BlackRock headlines green bonds push, but is investor action ambitious enough?

As a new briefing paper highlights that up to $6.9trn in controlled assets are covered by investors with little to no environmental, social and governance (ESG) responsibility, the world's largest investor has headlined a stream of new green bond announcements.


Just one week after warning that high-level directors could be voted out of companies that are failing to mitigate climate-related risks, the world’s largest investor BlackRock, has unveiled its Green Bond Index fund, following a heightened investor demand for ESG fixed income securities and products.

“We see a strong interest in Green Bonds from clients we service as they seek to participate in climate friendly and environmentally beneficial investments without making major changes to sector allocation or liquidity risk in their holdings,” BlackRock’s head of climate solutions Ashley Schulten said.

BlackRock has revealed that the Bonds will mirror investment performances equal to that of the Bloomberg Barclays MSCI Global Green Bond Index – considered an independently evaluated measure of the global green bond market.

The Green Bond launch from BlackRock was followed by similar announcements from the Shenzen Stock Exchange (SZSE) and the Luxembourg Stock Exchange (LuxSE), although their Index Series will track China’s green bond market and how it compares to Europe’s.

The two exchanges will examine the two largest green bond markets in an effort to “bridge the gap” between the two and improve the international influence on China’s market.

Governance gulf

Despite progress in recent days, London-based environmental consultants E3G have published findings in relation to the internal ESG capacity of leading investors. A new report has found that 33% of Principles for Responsible Investment (PRI) – voluntary principles to promote ESG decisions and actions – signatories employ no ESG staff to oversee climate and environmental consequences, and a further 20% employ just one member.

According to the report, more than 500 signatories employ one or fewer staff members in relation to ESG. These 500 plus members represent around $6.9trn in assets. E3G estimates that the average PRI signatory has one ESG specialist per $14bn of assets managed.
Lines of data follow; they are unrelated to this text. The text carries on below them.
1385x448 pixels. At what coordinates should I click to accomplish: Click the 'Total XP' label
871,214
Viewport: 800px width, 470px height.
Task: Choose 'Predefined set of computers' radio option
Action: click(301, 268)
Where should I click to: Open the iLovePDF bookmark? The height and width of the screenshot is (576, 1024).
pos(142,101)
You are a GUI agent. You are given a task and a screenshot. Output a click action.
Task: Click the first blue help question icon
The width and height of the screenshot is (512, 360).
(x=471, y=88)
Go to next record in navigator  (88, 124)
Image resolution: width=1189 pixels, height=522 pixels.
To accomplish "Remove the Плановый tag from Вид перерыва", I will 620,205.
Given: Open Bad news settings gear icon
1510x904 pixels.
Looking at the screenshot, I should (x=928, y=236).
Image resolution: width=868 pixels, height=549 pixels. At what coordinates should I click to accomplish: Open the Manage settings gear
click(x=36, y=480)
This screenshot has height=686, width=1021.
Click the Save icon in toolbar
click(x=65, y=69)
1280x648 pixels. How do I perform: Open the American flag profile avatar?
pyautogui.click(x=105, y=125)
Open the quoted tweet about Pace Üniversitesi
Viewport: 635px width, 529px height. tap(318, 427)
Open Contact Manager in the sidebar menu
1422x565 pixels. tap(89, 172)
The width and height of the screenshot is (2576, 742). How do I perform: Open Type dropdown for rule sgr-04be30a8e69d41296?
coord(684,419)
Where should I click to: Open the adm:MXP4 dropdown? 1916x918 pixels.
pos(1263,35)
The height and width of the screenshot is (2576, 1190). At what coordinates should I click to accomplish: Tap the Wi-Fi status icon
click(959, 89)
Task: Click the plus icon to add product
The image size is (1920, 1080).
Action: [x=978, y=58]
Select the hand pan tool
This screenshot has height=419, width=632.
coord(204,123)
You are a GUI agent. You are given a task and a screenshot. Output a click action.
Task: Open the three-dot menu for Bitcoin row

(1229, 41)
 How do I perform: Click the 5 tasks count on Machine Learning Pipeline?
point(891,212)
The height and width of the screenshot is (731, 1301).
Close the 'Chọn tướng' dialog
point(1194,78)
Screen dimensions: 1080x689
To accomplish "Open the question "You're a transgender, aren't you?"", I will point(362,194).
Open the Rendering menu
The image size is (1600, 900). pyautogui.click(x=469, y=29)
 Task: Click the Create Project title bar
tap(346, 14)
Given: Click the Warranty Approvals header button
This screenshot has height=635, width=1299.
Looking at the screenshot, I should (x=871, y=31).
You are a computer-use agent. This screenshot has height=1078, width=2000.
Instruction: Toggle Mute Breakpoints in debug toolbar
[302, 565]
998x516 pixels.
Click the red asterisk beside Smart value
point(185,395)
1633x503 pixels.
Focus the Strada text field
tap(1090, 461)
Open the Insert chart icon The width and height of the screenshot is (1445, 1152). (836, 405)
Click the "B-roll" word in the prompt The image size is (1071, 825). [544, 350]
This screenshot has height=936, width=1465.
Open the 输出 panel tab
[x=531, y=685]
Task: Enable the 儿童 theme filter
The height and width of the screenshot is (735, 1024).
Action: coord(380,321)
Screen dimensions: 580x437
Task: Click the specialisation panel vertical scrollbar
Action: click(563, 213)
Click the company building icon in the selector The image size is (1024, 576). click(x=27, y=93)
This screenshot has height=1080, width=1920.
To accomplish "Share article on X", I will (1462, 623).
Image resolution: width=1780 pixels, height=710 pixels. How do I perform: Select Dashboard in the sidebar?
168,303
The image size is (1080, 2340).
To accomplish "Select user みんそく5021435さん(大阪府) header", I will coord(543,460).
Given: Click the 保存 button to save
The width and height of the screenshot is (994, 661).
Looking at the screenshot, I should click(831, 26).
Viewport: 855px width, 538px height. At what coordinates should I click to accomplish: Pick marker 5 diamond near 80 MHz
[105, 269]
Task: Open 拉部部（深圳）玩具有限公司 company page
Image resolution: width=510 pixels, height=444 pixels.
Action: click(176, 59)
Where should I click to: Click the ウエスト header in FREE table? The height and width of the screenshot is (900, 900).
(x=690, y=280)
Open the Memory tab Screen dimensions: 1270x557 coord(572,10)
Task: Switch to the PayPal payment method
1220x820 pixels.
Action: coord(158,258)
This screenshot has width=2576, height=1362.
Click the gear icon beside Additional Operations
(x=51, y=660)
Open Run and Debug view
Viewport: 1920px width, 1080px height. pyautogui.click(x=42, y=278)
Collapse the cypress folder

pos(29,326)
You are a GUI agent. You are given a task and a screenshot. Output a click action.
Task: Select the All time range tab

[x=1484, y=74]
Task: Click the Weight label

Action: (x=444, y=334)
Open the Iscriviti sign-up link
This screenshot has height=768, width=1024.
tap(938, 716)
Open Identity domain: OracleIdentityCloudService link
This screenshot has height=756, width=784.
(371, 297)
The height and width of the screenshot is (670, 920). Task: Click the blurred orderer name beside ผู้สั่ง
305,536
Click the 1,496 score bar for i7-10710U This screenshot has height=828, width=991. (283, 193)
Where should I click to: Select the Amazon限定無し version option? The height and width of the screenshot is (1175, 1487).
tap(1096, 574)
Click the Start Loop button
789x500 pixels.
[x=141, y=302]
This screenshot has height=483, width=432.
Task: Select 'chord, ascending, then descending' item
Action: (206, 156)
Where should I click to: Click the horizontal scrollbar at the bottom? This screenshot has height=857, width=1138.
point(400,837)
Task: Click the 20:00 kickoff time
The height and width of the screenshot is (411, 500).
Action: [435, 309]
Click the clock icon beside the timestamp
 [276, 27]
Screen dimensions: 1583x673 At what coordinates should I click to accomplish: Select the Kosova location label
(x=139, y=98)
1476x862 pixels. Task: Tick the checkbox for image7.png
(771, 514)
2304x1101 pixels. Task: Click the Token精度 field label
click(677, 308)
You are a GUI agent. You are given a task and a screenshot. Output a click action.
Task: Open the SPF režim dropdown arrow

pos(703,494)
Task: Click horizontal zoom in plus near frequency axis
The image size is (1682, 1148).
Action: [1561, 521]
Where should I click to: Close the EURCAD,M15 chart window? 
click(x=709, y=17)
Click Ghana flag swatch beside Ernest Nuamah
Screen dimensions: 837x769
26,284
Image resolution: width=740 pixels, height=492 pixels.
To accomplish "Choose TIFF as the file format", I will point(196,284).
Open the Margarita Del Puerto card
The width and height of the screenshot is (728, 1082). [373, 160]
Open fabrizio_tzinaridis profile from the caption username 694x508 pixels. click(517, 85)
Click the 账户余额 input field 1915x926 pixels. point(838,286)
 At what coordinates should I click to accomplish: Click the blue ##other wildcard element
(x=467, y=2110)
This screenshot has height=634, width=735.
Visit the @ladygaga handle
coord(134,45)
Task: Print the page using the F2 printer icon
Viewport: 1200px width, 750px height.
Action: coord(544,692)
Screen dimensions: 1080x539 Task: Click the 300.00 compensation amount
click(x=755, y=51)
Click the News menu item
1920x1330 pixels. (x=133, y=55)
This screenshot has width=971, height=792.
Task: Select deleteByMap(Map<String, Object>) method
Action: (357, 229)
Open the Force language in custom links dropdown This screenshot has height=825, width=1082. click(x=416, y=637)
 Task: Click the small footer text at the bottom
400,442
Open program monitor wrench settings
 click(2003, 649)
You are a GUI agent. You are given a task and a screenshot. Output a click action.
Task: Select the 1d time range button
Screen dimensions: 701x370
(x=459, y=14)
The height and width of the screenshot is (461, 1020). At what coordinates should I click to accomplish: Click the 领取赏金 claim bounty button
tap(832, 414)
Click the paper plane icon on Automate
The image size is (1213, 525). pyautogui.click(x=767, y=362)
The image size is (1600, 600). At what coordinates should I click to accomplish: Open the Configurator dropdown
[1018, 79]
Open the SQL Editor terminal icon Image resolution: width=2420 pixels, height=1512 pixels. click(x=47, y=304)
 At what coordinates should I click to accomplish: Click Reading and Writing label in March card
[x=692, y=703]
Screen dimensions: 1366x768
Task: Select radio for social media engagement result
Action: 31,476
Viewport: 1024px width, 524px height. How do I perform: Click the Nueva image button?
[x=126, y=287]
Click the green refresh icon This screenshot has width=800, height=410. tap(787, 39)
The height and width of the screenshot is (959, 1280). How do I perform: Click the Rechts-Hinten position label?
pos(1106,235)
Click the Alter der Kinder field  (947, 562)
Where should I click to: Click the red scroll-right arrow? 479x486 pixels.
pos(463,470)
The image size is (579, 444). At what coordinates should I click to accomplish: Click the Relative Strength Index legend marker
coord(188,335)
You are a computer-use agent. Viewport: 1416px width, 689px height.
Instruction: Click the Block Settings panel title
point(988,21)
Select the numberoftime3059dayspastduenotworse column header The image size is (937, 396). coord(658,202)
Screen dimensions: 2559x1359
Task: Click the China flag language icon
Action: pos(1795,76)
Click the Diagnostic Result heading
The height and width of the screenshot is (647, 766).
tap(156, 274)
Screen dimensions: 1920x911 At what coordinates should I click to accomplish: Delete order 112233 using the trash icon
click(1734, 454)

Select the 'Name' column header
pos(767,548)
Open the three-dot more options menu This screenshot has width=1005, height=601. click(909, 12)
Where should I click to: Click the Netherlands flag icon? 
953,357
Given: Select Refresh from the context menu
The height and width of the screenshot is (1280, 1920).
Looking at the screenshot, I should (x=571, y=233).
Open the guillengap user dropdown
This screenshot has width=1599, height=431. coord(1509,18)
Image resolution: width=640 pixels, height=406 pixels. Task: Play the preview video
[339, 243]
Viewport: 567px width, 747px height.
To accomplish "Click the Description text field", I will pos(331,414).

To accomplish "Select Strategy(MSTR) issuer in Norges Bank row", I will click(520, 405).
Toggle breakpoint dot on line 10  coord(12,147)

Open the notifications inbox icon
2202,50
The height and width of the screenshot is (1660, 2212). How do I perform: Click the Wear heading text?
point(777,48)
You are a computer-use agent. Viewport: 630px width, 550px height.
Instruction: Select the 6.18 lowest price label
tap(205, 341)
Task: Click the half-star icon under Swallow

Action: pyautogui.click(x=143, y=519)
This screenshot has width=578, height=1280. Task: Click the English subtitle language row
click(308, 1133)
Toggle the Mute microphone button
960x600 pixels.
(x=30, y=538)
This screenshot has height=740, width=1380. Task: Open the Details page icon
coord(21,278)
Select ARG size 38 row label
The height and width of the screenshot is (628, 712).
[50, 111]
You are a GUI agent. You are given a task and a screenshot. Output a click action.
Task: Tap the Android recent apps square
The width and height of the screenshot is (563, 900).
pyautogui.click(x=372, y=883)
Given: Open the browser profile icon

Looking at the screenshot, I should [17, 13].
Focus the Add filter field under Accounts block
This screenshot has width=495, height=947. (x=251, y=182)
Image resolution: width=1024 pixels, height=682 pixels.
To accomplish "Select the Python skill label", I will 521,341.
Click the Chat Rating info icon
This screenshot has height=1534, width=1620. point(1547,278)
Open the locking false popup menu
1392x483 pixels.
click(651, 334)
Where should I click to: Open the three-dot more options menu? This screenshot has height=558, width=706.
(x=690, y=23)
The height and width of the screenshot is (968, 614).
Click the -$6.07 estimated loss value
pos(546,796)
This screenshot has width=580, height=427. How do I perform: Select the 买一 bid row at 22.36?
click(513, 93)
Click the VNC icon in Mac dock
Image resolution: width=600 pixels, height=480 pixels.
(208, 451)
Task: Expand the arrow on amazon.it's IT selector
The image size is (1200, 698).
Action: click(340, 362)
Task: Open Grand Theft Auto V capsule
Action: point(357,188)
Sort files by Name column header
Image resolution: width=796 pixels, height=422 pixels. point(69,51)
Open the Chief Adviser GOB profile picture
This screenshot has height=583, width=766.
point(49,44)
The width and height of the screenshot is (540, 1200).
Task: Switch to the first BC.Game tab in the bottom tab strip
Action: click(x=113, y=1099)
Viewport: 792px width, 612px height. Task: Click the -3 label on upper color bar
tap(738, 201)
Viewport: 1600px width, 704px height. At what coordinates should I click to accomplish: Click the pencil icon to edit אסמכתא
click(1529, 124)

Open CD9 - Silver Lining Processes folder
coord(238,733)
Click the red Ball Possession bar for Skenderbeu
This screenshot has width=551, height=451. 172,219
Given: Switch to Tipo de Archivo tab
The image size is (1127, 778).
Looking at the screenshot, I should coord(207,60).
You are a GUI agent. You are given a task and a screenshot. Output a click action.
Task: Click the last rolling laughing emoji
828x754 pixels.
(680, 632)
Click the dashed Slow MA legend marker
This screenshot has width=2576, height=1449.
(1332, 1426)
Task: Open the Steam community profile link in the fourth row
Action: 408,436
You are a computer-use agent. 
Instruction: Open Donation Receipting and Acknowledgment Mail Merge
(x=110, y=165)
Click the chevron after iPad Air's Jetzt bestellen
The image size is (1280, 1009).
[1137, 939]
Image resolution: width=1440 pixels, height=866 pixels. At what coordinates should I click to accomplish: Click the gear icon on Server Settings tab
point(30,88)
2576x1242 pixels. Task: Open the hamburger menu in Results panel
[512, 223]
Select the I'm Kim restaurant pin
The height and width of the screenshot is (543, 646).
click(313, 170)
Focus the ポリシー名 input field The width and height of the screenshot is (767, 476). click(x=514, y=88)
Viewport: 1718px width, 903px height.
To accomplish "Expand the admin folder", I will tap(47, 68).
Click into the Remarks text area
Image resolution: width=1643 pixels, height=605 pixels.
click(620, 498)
E3G has raised concerns that a lack of specialist focus on ESG could undo the stability of the global economic system, with investors already fearing that the next financial crash will be climate related.

“If these companies do not have the capacity to assess climate change risk they are not only putting their own companies at risk, they are locking in investment in a high carbon future that has the potential to cause a global economic crash,” E3G’s director Ingrid Holmes said.

“These investors are at the heart of the solution to avoiding dangerous climate change. Climate change is a global emergency and the investment community must now act accordingly.”

The report calls on the “majority” of PRI signatories and investors to “rapidly expand and strengthen” internal ESG expertise and exercise options for staff training on the subject. E3G has also called on policymakers to distinguish the difference between investment managers and asset owners, the latter of which is less likely to hire dedicated ESG staff, when developing investment policies.

Last year, WWF claimed that the green bond market was in urgent need of ‘vigorous’ industry standards in order to overcome the “complexity and confusion” that is currently hampering investor confidence in financing green projects.

However, signs of progress have been on show this month. Alongside this week’s announcements, the World Bank issued its first ever set of green bonds that directly link financial returns to companies performing to the standards of the United Nation’s Sustainable Development Goals (SDGs).